> _Exercise description_
I need all the entries repeated exactly as written.

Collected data
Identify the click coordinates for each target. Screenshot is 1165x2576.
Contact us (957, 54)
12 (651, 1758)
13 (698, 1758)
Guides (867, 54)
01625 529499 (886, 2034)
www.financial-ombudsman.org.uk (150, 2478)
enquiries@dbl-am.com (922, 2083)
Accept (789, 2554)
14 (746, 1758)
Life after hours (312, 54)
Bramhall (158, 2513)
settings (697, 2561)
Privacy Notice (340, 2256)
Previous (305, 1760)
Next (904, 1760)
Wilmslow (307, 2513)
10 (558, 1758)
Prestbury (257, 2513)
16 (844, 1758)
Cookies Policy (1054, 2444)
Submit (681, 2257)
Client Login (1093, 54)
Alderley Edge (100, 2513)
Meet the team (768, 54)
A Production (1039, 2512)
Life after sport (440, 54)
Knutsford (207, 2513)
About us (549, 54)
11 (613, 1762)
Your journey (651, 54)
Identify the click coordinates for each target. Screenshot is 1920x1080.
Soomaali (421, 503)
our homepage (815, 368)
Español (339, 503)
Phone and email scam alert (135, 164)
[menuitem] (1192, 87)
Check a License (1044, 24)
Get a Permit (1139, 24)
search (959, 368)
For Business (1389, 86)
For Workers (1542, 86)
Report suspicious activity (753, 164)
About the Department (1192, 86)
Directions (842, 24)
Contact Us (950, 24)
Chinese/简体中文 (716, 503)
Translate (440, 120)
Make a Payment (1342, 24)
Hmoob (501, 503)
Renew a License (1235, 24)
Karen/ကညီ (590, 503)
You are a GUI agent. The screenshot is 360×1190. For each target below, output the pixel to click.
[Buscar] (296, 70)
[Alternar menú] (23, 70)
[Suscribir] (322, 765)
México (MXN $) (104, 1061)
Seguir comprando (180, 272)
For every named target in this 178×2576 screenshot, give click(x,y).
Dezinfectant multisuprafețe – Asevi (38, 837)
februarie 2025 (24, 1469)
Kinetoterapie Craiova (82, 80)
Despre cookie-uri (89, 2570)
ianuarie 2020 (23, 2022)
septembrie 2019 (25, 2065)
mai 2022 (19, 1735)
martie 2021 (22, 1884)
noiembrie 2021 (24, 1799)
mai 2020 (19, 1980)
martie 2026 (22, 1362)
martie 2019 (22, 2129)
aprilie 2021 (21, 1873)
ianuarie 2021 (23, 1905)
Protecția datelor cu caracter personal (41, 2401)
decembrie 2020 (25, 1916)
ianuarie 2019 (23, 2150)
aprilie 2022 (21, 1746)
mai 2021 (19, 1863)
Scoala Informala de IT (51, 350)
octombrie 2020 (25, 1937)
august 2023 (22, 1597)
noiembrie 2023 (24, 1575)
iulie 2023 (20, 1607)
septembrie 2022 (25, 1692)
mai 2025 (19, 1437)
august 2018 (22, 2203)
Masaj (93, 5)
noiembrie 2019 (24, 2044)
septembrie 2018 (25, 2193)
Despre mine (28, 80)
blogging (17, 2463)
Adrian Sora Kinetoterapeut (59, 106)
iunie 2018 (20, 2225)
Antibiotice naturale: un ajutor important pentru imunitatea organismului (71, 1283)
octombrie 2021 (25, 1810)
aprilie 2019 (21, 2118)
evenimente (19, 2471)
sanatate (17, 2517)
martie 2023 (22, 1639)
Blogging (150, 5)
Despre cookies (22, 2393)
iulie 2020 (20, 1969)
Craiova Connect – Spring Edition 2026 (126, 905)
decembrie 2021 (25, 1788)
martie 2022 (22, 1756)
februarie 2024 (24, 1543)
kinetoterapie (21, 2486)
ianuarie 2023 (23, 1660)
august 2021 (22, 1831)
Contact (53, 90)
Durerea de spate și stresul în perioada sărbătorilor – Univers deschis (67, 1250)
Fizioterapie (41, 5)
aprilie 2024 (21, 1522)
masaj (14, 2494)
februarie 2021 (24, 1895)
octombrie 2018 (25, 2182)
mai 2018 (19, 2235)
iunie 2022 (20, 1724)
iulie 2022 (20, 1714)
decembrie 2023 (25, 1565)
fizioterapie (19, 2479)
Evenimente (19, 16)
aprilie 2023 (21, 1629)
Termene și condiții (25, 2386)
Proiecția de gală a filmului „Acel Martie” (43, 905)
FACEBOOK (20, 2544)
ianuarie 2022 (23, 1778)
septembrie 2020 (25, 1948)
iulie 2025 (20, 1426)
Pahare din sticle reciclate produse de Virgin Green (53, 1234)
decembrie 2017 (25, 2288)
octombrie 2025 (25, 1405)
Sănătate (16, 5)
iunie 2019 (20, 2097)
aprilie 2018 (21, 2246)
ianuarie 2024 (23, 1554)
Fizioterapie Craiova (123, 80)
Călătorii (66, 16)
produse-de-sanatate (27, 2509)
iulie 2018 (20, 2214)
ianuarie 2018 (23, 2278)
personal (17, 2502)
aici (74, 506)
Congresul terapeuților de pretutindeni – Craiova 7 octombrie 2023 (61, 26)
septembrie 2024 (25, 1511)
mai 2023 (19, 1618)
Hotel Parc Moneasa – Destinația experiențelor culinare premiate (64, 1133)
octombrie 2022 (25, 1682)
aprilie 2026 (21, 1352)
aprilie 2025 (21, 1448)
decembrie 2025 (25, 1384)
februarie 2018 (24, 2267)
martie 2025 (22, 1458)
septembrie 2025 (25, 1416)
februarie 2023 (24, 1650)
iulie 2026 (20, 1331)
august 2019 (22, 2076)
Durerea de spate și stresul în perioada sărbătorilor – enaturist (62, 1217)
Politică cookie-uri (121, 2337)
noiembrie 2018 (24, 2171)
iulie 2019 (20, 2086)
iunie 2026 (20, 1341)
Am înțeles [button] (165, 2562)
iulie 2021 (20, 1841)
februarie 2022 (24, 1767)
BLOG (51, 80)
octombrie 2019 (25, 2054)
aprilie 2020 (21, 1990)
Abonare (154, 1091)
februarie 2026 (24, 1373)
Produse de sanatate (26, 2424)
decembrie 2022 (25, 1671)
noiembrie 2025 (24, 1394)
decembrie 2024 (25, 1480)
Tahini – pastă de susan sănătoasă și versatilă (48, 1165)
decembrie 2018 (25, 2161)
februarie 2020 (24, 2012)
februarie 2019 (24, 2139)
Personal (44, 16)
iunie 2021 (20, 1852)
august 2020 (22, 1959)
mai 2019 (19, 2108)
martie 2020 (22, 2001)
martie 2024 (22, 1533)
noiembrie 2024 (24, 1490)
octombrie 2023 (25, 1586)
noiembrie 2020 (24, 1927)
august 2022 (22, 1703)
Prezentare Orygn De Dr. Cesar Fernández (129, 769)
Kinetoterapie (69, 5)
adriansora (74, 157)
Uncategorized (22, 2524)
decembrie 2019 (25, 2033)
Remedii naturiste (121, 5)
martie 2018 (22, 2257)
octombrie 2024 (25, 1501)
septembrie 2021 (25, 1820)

> _Finished exercise_
Identify the click coordinates for each target. Screenshot is 1165x2576.
Contact us (957, 54)
12 (651, 1758)
13 (698, 1758)
Guides (867, 54)
01625 529499 (886, 2034)
www.financial-ombudsman.org.uk (150, 2478)
enquiries@dbl-am.com (922, 2083)
Accept (789, 2554)
14 (746, 1758)
Life after hours (312, 54)
Bramhall (158, 2513)
settings (697, 2561)
Privacy Notice (340, 2256)
Previous (305, 1760)
Next (904, 1760)
Wilmslow (307, 2513)
10 (558, 1758)
Prestbury (257, 2513)
16 (844, 1758)
Cookies Policy (1054, 2444)
Submit (681, 2257)
Client Login (1093, 54)
Alderley Edge (100, 2513)
Meet the team (768, 54)
A Production (1039, 2512)
Life after sport (440, 54)
Knutsford (207, 2513)
About us (549, 54)
11 (613, 1762)
Your journey (651, 54)
Identify the click coordinates for each target. Screenshot is 1920x1080.
Soomaali (421, 503)
our homepage (815, 368)
Español (339, 503)
Phone and email scam alert (135, 164)
[menuitem] (1192, 87)
Check a License (1044, 24)
Get a Permit (1139, 24)
search (959, 368)
For Business (1389, 86)
For Workers (1542, 86)
Report suspicious activity (753, 164)
About the Department (1192, 86)
Directions (842, 24)
Contact Us (950, 24)
Chinese/简体中文 (716, 503)
Translate (440, 120)
Make a Payment (1342, 24)
Hmoob (501, 503)
Renew a License (1235, 24)
Karen/ကညီ (590, 503)
You are a GUI agent. The screenshot is 360×1190. For each target below, output the pixel to click.
[Buscar] (296, 70)
[Alternar menú] (23, 70)
[Suscribir] (322, 765)
México (MXN $) (104, 1061)
Seguir comprando (180, 272)
For every named target in this 178×2576 screenshot, give click(x,y).
Dezinfectant multisuprafețe – Asevi (38, 837)
februarie 2025 (24, 1469)
Kinetoterapie Craiova (82, 80)
Despre cookie-uri (89, 2570)
ianuarie 2020 (23, 2022)
septembrie 2019 (25, 2065)
mai 2022 (19, 1735)
martie 2021 (22, 1884)
noiembrie 2021 (24, 1799)
mai 2020 (19, 1980)
martie 2026 (22, 1362)
martie 2019 (22, 2129)
aprilie 2021 (21, 1873)
ianuarie 2021 (23, 1905)
Protecția datelor cu caracter personal (41, 2401)
decembrie 2020 (25, 1916)
ianuarie 2019 (23, 2150)
aprilie 2022 (21, 1746)
mai 2021 (19, 1863)
Scoala Informala de IT (51, 350)
octombrie 2020 (25, 1937)
august 2023 (22, 1597)
noiembrie 2023 (24, 1575)
iulie 2023 (20, 1607)
septembrie 2022 (25, 1692)
mai 2025 (19, 1437)
august 2018 (22, 2203)
Masaj (93, 5)
noiembrie 2019 (24, 2044)
septembrie 2018 (25, 2193)
Despre mine (28, 80)
blogging (17, 2463)
Adrian Sora Kinetoterapeut (59, 106)
iunie 2018 (20, 2225)
Antibiotice naturale: un ajutor important pentru imunitatea organismului (71, 1283)
octombrie 2021 (25, 1810)
aprilie 2019 (21, 2118)
evenimente (19, 2471)
sanatate (17, 2517)
martie 2023 (22, 1639)
Blogging (150, 5)
Despre cookies (22, 2393)
iulie 2020 (20, 1969)
Craiova Connect – Spring Edition 2026 (126, 905)
decembrie 2021 (25, 1788)
martie 2022 (22, 1756)
februarie 2024 (24, 1543)
kinetoterapie (21, 2486)
ianuarie 2023 (23, 1660)
august 2021 (22, 1831)
Contact (53, 90)
Durerea de spate și stresul în perioada sărbătorilor – Univers deschis (67, 1250)
Fizioterapie (41, 5)
aprilie 2024 (21, 1522)
masaj (14, 2494)
februarie 2021 (24, 1895)
octombrie 2018 (25, 2182)
mai 2018 (19, 2235)
iunie 2022 (20, 1724)
iulie 2022 (20, 1714)
decembrie 2023 (25, 1565)
fizioterapie (19, 2479)
Evenimente (19, 16)
aprilie 2023 (21, 1629)
Termene și condiții (25, 2386)
Proiecția de gală a filmului „Acel Martie” (43, 905)
FACEBOOK (20, 2544)
ianuarie 2022 (23, 1778)
septembrie 2020 (25, 1948)
iulie 2025 (20, 1426)
Pahare din sticle reciclate produse de Virgin Green (53, 1234)
decembrie 2017 (25, 2288)
octombrie 2025 (25, 1405)
Sănătate (16, 5)
iunie 2019 (20, 2097)
aprilie 2018 (21, 2246)
ianuarie 2024 (23, 1554)
Fizioterapie Craiova (123, 80)
Călătorii (66, 16)
produse-de-sanatate (27, 2509)
iulie 2018 (20, 2214)
ianuarie 2018 (23, 2278)
personal (17, 2502)
aici (74, 506)
Congresul terapeuților de pretutindeni – Craiova 7 octombrie 2023 (61, 26)
septembrie 2024 (25, 1511)
mai 2023 (19, 1618)
Hotel Parc Moneasa – Destinația experiențelor culinare premiate (64, 1133)
octombrie 2022 (25, 1682)
aprilie 2026 (21, 1352)
aprilie 2025 (21, 1448)
decembrie 2025 (25, 1384)
februarie 2018 (24, 2267)
martie 2025 (22, 1458)
septembrie 2025 (25, 1416)
februarie 2023 (24, 1650)
iulie 2026 (20, 1331)
august 2019 (22, 2076)
Durerea de spate și stresul în perioada sărbătorilor – enaturist (62, 1217)
Politică cookie-uri (121, 2337)
noiembrie 2018 (24, 2171)
iulie 2019 (20, 2086)
iunie 2026 (20, 1341)
Am înțeles [button] (165, 2562)
iulie 2021 (20, 1841)
februarie 2022 (24, 1767)
BLOG (51, 80)
octombrie 2019 (25, 2054)
aprilie 2020 (21, 1990)
Abonare (154, 1091)
februarie 2026 (24, 1373)
Produse de sanatate (26, 2424)
decembrie 2022 (25, 1671)
noiembrie 2025 (24, 1394)
decembrie 2024 (25, 1480)
Tahini – pastă de susan sănătoasă și versatilă (48, 1165)
decembrie 2018 (25, 2161)
februarie 2020 (24, 2012)
februarie 2019 (24, 2139)
Personal (44, 16)
iunie 2021 (20, 1852)
august 2020 (22, 1959)
mai 2019 (19, 2108)
martie 2020 (22, 2001)
martie 2024 (22, 1533)
noiembrie 2024 (24, 1490)
octombrie 2023 (25, 1586)
noiembrie 2020 (24, 1927)
august 2022 (22, 1703)
Prezentare Orygn De Dr. Cesar Fernández (129, 769)
Kinetoterapie (69, 5)
adriansora (74, 157)
Uncategorized (22, 2524)
decembrie 2019 (25, 2033)
Remedii naturiste (121, 5)
martie 2018 (22, 2257)
octombrie 2024 (25, 1501)
septembrie 2021 (25, 1820)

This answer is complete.